[[ Records for processing open ]]

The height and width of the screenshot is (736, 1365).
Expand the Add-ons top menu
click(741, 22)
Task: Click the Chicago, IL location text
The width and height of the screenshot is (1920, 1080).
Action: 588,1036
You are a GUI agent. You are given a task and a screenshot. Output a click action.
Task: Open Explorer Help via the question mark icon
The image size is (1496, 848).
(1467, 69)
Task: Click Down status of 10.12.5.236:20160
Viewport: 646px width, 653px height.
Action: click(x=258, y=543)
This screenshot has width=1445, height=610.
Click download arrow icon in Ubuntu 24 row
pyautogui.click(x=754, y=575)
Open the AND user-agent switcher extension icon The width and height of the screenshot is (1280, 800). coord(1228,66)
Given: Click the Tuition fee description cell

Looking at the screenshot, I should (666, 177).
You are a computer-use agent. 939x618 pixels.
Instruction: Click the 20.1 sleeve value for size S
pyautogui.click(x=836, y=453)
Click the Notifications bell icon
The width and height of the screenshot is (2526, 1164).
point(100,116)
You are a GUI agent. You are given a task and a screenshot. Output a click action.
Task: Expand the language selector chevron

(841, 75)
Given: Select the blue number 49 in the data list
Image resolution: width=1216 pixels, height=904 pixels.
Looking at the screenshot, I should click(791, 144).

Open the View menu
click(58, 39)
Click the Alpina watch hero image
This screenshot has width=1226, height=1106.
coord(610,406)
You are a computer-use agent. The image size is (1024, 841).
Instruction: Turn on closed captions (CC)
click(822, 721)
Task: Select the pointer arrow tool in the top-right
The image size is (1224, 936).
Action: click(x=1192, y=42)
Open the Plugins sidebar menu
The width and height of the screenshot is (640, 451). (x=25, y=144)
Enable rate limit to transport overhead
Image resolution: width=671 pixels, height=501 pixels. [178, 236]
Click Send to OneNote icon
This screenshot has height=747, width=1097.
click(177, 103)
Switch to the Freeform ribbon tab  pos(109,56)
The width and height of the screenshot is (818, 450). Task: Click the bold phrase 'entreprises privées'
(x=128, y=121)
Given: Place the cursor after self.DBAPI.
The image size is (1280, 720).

[[ Records for processing closed ]]

Assignment: Go line by line through the material and count the lines holding the word "agent". State only the total.

Output: 5